= TASK DETAILS =
Only one stretch of the data below is wanted: the lines starting at the one with "Instruction: Click the blue" and ending at the one with "You are a computer-use agent. Viewport: 1200px", both included, given again exactly.

= RECORD SET =
- - -
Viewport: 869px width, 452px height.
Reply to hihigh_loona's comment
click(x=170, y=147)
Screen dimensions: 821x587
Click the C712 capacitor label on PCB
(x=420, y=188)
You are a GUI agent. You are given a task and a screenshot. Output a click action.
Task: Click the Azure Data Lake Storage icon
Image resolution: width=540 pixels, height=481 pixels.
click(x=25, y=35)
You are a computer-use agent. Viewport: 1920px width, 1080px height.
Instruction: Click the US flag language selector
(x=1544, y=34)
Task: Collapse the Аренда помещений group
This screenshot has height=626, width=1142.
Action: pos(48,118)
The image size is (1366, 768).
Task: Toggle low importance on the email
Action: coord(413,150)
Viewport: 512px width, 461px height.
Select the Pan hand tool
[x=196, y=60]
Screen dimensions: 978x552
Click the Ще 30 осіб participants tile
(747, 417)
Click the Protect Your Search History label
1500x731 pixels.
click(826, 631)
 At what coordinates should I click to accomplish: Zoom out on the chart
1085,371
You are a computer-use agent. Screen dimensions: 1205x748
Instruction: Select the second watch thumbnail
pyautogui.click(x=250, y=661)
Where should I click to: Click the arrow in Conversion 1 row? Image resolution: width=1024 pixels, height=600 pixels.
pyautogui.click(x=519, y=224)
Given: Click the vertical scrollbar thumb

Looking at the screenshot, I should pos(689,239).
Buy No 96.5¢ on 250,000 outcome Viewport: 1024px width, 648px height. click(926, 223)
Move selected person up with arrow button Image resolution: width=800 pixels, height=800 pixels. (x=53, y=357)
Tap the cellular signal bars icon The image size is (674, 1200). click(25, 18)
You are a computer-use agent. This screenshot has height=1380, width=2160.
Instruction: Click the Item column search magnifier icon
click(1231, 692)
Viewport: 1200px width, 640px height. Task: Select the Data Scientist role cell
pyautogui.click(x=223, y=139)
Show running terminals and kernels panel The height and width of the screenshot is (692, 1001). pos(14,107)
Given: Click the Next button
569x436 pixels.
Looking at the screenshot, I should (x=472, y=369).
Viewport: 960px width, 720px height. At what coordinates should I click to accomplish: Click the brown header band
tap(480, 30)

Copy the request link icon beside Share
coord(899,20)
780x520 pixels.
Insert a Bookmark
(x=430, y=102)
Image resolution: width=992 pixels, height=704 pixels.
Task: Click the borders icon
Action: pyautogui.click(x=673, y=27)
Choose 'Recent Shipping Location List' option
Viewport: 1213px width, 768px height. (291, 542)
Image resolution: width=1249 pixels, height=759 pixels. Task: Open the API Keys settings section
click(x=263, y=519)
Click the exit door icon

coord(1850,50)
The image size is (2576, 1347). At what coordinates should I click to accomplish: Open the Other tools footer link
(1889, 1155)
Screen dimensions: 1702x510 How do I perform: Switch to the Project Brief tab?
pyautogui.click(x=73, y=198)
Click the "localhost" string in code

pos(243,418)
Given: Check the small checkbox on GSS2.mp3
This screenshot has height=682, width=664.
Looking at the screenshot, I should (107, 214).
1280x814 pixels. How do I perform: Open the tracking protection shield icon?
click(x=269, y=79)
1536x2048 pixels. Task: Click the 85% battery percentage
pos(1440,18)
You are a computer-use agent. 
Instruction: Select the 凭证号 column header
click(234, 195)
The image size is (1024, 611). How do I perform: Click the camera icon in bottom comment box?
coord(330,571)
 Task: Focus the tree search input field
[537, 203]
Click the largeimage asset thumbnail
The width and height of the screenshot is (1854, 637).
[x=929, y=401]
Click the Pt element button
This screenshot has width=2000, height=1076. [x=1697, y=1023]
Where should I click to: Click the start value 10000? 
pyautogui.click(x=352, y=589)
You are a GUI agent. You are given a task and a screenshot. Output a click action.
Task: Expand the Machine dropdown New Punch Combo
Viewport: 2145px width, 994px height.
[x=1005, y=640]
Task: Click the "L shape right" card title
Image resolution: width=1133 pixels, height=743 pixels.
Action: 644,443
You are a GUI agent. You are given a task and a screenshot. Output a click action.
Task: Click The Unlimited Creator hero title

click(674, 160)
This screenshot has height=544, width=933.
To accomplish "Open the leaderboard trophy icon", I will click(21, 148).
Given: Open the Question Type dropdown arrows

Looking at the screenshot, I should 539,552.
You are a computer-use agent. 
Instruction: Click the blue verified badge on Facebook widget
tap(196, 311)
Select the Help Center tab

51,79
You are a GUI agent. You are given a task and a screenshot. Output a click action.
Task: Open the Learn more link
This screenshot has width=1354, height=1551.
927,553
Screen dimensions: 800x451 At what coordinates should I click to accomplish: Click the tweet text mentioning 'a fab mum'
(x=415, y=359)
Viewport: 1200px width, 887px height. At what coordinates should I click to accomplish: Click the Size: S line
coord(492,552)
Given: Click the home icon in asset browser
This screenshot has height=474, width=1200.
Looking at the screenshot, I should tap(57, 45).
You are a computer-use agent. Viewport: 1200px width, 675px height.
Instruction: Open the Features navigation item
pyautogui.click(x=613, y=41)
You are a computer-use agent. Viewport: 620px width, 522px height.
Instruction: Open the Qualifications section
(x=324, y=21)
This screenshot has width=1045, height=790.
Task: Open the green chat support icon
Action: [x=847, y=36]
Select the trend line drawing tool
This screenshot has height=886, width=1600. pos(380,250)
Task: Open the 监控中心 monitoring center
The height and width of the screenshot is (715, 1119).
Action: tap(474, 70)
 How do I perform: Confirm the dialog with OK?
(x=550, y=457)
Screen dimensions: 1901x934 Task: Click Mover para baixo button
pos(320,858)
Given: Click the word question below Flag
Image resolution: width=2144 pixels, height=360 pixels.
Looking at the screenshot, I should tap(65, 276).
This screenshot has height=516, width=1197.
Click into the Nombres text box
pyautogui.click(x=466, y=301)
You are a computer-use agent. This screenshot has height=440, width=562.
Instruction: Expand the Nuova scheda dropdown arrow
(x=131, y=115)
- - -
= ANSWER SPACE =
Instruction: Click the blue verified badge on Facebook widget
tap(196, 311)
Select the Help Center tab

51,79
You are a GUI agent. You are given a task and a screenshot. Output a click action.
Task: Open the Learn more link
This screenshot has width=1354, height=1551.
927,553
Screen dimensions: 800x451 At what coordinates should I click to accomplish: Click the tweet text mentioning 'a fab mum'
(x=415, y=359)
Viewport: 1200px width, 887px height. At what coordinates should I click to accomplish: Click the Size: S line
coord(492,552)
Given: Click the home icon in asset browser
This screenshot has height=474, width=1200.
Looking at the screenshot, I should tap(57, 45).
You are a computer-use agent. Viewport: 1200px width, 675px height.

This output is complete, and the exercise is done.